If you search for the phrase “the greatest invention of all time,” you’re reminded of achievements from electricity to the internal combustion engine to the discovery of penicillin. When I searched, I was surprised to find that the internet, not Google, was rated as number one. After all, how usable is the web without the ability to navigate?

And that’s precisely the challenge in marketing today. The more you increase your brand’s awareness, the more your prospects and customers search to find you, the greater the search costs and Google’s opportunity for arbitrage. If you’re like many marketers, this dynamic is becoming a significant obstacle to profits.

But it doesn’t need to be this way—it is possible to optimize your search strategy and increase ROI. Here are six thought starters to get you there.


1. Educate your C-suite on Google’s auction model

Search “effects of monopoly” and brush up on why caution is justified when it comes to Google. Natural monopolies can be good for the consumer, but while many good search choices exist, most people choose just one: Google. While some auctions deliver great bargains, it’s worth contemplating how many search deals you’re finding that increase profits.


2. Prioritize discussing keyword and search dynamics at the C-suite level

You have alerts for your technology systems, consumer reviews to gauge sentiment and financial ratios and metrics for your fiscal health. It’s time to add this same granularity and executive oversight to metrics like cost-per-click of branded search and changes in position and bid amount for top terms. If protestors were picketing in front of your business, the C-suite would be involved. Google has the same potential effect. How involved is your executive team?

3. Consider tactics within every channel that reduce dependence on Google

The easy way to reduce search costs is through hyperlinking to get consumers directly to websites. More advanced tactics include word mapping to ensure that high-cost terms are not the basis of your call-to-action and building brand recall in a manner that causes searches for high-ranking organic terms.
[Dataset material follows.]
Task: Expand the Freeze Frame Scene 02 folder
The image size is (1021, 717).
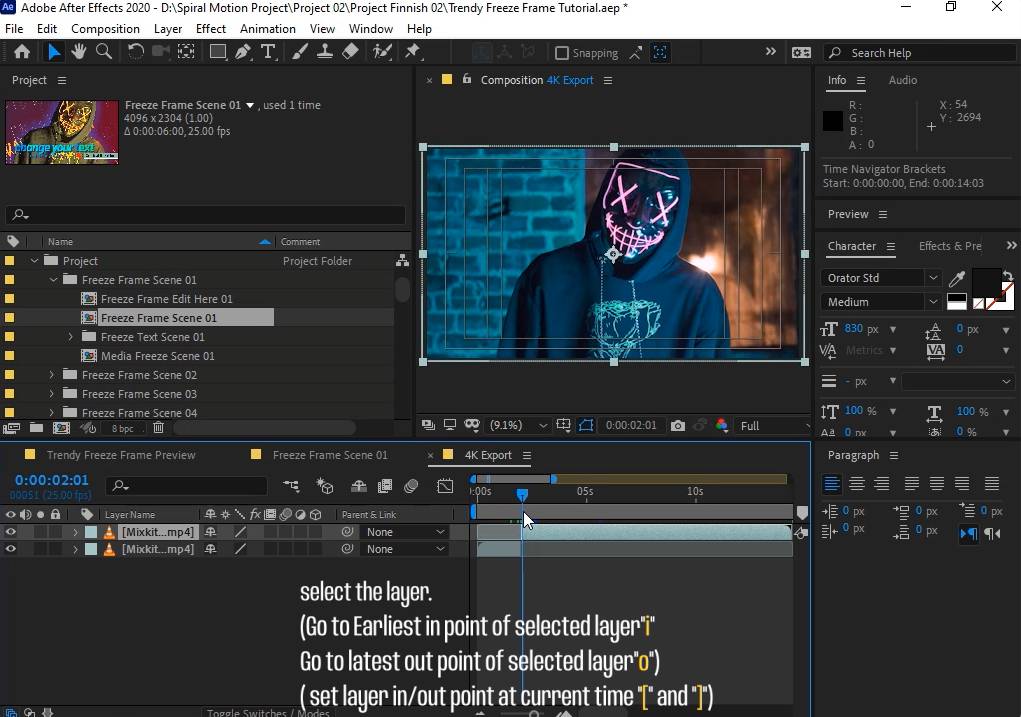Action: 52,375
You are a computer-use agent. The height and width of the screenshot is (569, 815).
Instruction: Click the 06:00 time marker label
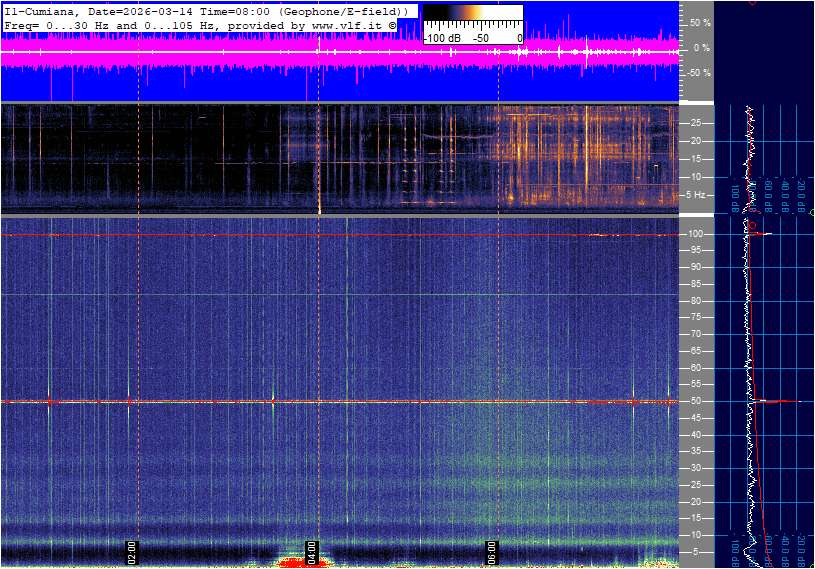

Beyond that, channel mapping requires rigor, but it can be well worth the effort.

4. Never forget Google’s revenue goal won’t be met without increasing your costs

Financial results reported by Google don’t show an escalation of cost-per-click for advertisers. If you look deeper, that effect is largely the result of an increase in mobile traffic. It’s vital to review desktop costs and trends distinctly from mobile to uncover the true dynamics. Google often proposes significant spending increases to remain competitive. That’s the power of a monopolistic position.


5. Make brand building the most viable solution to Google arbitraging your marketing results

Brand building has become a surprisingly rare topic in digital circles. Because Google essentially controls access to your website for many consumers, focusing on performance without brand building has dire consequences. Ratcheting up your brand’s reputation is still the best way to build long-term base revenue and reduce your dependence on Google. On top of that, brand-boosting increases entity value, improves pricing power and moves other key long-term metrics.


6. Put more weight in your brand-focused upper funnel marketing mix

TV is an upper-funnel channel that is excellent at both building long-term brand awareness and driving short-term performance—keys to disrupting Google’s grip on marketing. But not all approaches to the channel are equal. At Marketing Architects, we deploy TV supported with a blend of statistical techniques within creative execution, media selection, conversion funneling and attribution modeling to put your search marketplace back into balance.


A final thought

Yes, Google certainly makes the list for greatest innovators of all time, and if the cost to society is that they arbitrage the marketing profits of a few companies a bit heavily, it’s worth it. But let’s put altruism aside for a minute and focus on letting the arbitrage happen to our competitors and lessen the effects on our own companies.